WASHINGTON — The 6th Circuit Court of Appeals upheld four states’ bans on same-sex couples’ marriages on Thursday, splitting with the decision of four other appellate courts and likely setting up a Supreme Court showdown on the issue.
Judge Jeffrey Sutton, writing for the 2-1 majority of the court, wrote the opinion upholding the constitutionality of Kentucky, Michigan, Ohio, and Tennessee’s bans — reversing trial court decisions striking down each ban, or the ban on recognition of same-sex couples’ marriages granted elsewhere, below.
“When the courts do not let the people resolve new social issues like this one, they perpetuate the idea that the heroes in these change events are judges and lawyers,” he wrote. “Better in this instance, we think, to allow change through the customary political processes, in which the people, gay and straight alike, become the heroes of their own stories by meeting each other not as adversaries in a court system but as fellow citizens seeking to resolve a new social issue in a fair-minded way.”
Specifically, Sutton wrote that the 6th Circuit — and all “inferior” courts — are still bound by the 1972 decision of the Supreme Court in Baker v. Nelson, in which the court dismissed a same-sex couple’s marriage claim “for want of a substantial federal question.” Many other courts, including several other appeals courts, have held that Baker is no longer good law in light of the Supreme Court’s development of pro-LGBT decisions since then.
Even outside of that, however, of the constitutional claims brought by same-sex couples — including “originalism; rational basis review; animus; fundamental rights; suspect classifications; evolving meaning” — Sutton concluded, “Not one of the plaintiffs’ theories, however, makes the case for constitutionalizing the definition of marriage and for removing the issue from the place it has been since the founding: in the hands of state voters.”
Judge Deborah Cook joined Sutton’s opinion, while Judge Martha Craig Daughtrey dissented from the decision.

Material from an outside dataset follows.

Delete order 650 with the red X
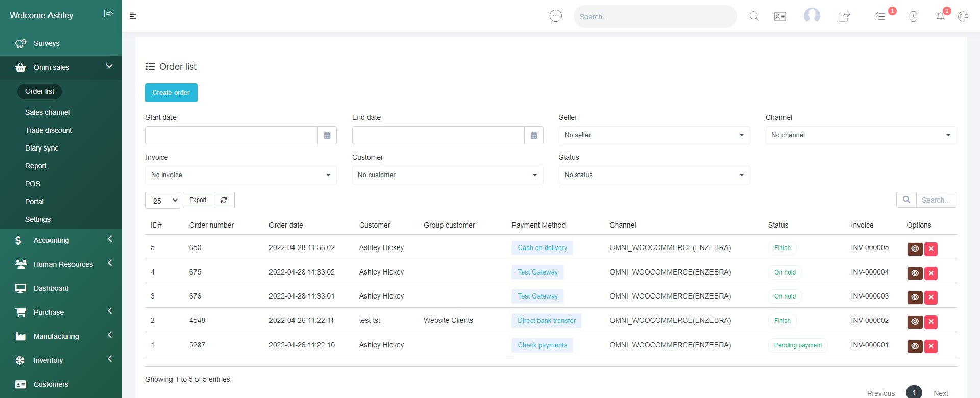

In addressing the majority’s opinion, Daughtrey examined the four other appellate opinions — from the 4th, 7th, 9th, and 10th circuits — before concluding, “[I]t would seem unnecessary for this court to do more than cite those cases in affirming the district courts’ decisions in the six cases now before us.”
She then added: “Because the correct result is so obvious, one is tempted to speculate that the majority has purposefully taken the contrary position to create the circuit split regarding the legality of same- sex marriage that could prompt a grant of certiorari by the Supreme Court and an end to the uncertainty of status and the interstate chaos that the current discrepancy in state laws threatens.”
In responding to the entire premise of Sutton’s ruling in her conclusion, Daughtrey wrote, “If we in the judiciary do not have the authority, and indeed the responsibility, to right fundamental wrongs left excused by a majority of the electorate, our whole intricate, constitutional system of checks and balances, as well as the oaths to which we swore, prove to be nothing but shams.”
In the coming days, any of the plaintiffs could ask the Supreme Court to review the decision, which — if the justice take the appeal — could set up a Supreme Court hearing on the issue this coming March and a decision expected by the end of June.
In September, in fact, Justice Ruth Bader Ginsburg discussed this possibility, noting that “some urgency” would be added to the issue if the 6th Circuit issued a ruling that differed with the others.